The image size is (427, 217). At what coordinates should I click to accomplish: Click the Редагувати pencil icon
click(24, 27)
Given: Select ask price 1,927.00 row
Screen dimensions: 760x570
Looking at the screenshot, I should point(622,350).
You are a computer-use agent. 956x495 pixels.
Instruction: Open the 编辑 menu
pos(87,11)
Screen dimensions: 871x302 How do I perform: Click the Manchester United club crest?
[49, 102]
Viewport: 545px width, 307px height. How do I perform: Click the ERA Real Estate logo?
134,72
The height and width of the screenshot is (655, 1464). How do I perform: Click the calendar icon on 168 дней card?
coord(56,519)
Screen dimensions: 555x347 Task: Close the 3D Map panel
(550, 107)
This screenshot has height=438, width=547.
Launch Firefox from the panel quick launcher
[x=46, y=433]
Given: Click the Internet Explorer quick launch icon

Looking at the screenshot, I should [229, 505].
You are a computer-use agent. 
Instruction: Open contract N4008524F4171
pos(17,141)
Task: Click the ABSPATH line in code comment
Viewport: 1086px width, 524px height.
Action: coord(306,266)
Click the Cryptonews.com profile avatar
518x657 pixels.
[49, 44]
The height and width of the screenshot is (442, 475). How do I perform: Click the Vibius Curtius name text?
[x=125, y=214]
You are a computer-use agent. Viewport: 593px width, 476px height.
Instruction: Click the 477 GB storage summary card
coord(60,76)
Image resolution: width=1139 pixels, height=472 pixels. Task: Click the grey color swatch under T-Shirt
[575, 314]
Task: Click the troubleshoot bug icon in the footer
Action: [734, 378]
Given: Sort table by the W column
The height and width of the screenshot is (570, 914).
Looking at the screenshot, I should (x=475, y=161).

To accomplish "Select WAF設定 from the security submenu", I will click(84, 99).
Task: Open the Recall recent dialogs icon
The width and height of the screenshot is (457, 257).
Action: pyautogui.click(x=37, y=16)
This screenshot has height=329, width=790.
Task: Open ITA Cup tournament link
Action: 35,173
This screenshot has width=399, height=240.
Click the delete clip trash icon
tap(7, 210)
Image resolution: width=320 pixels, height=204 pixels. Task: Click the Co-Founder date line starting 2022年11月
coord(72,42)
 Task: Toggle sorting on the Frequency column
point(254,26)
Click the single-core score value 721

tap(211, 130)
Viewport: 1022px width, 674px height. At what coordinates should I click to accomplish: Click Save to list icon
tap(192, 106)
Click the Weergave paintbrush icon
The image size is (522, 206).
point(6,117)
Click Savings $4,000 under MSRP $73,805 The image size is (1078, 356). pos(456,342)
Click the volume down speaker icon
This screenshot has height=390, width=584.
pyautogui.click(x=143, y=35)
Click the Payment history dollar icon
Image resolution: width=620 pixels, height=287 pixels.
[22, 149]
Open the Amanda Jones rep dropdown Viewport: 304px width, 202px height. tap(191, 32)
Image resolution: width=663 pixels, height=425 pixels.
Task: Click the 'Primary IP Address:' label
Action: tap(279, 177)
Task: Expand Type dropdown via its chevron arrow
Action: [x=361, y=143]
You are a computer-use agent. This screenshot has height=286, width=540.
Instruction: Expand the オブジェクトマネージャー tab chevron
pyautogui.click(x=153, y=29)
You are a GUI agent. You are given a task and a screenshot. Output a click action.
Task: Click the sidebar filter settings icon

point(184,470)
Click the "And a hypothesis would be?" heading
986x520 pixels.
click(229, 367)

# # # #

ABOUT THIS EXERCISE: The reply is to be an exact repeat of the records above.

ANSWER BOX:
The image size is (427, 217). At what coordinates should I click to accomplish: Click the Редагувати pencil icon
click(24, 27)
Given: Select ask price 1,927.00 row
Screen dimensions: 760x570
Looking at the screenshot, I should point(622,350).
You are a computer-use agent. 956x495 pixels.
Instruction: Open the 编辑 menu
pos(87,11)
Screen dimensions: 871x302 How do I perform: Click the Manchester United club crest?
[49, 102]
Viewport: 545px width, 307px height. How do I perform: Click the ERA Real Estate logo?
134,72
The height and width of the screenshot is (655, 1464). How do I perform: Click the calendar icon on 168 дней card?
coord(56,519)
Screen dimensions: 555x347 Task: Close the 3D Map panel
(550, 107)
This screenshot has height=438, width=547.
Launch Firefox from the panel quick launcher
[x=46, y=433]
Given: Click the Internet Explorer quick launch icon

Looking at the screenshot, I should [229, 505].
You are a computer-use agent. 
Instruction: Open contract N4008524F4171
pos(17,141)
Task: Click the ABSPATH line in code comment
Viewport: 1086px width, 524px height.
Action: coord(306,266)
Click the Cryptonews.com profile avatar
518x657 pixels.
[49, 44]
The height and width of the screenshot is (442, 475). How do I perform: Click the Vibius Curtius name text?
[x=125, y=214]
You are a computer-use agent. Viewport: 593px width, 476px height.
Instruction: Click the 477 GB storage summary card
coord(60,76)
Image resolution: width=1139 pixels, height=472 pixels. Task: Click the grey color swatch under T-Shirt
[575, 314]
Task: Click the troubleshoot bug icon in the footer
Action: [734, 378]
Given: Sort table by the W column
The height and width of the screenshot is (570, 914).
Looking at the screenshot, I should (x=475, y=161).

To accomplish "Select WAF設定 from the security submenu", I will click(84, 99).
Task: Open the Recall recent dialogs icon
The width and height of the screenshot is (457, 257).
Action: pyautogui.click(x=37, y=16)
This screenshot has height=329, width=790.
Task: Open ITA Cup tournament link
Action: 35,173
This screenshot has width=399, height=240.
Click the delete clip trash icon
tap(7, 210)
Image resolution: width=320 pixels, height=204 pixels. Task: Click the Co-Founder date line starting 2022年11月
coord(72,42)
 Task: Toggle sorting on the Frequency column
point(254,26)
Click the single-core score value 721

tap(211, 130)
Viewport: 1022px width, 674px height. At what coordinates should I click to accomplish: Click Save to list icon
tap(192, 106)
Click the Weergave paintbrush icon
The image size is (522, 206).
point(6,117)
Click Savings $4,000 under MSRP $73,805 The image size is (1078, 356). pos(456,342)
Click the volume down speaker icon
This screenshot has height=390, width=584.
pyautogui.click(x=143, y=35)
Click the Payment history dollar icon
Image resolution: width=620 pixels, height=287 pixels.
[22, 149]
Open the Amanda Jones rep dropdown Viewport: 304px width, 202px height. tap(191, 32)
Image resolution: width=663 pixels, height=425 pixels.
Task: Click the 'Primary IP Address:' label
Action: tap(279, 177)
Task: Expand Type dropdown via its chevron arrow
Action: [x=361, y=143]
You are a computer-use agent. This screenshot has height=286, width=540.
Instruction: Expand the オブジェクトマネージャー tab chevron
pyautogui.click(x=153, y=29)
You are a GUI agent. You are given a task and a screenshot. Output a click action.
Task: Click the sidebar filter settings icon

point(184,470)
Click the "And a hypothesis would be?" heading
986x520 pixels.
click(229, 367)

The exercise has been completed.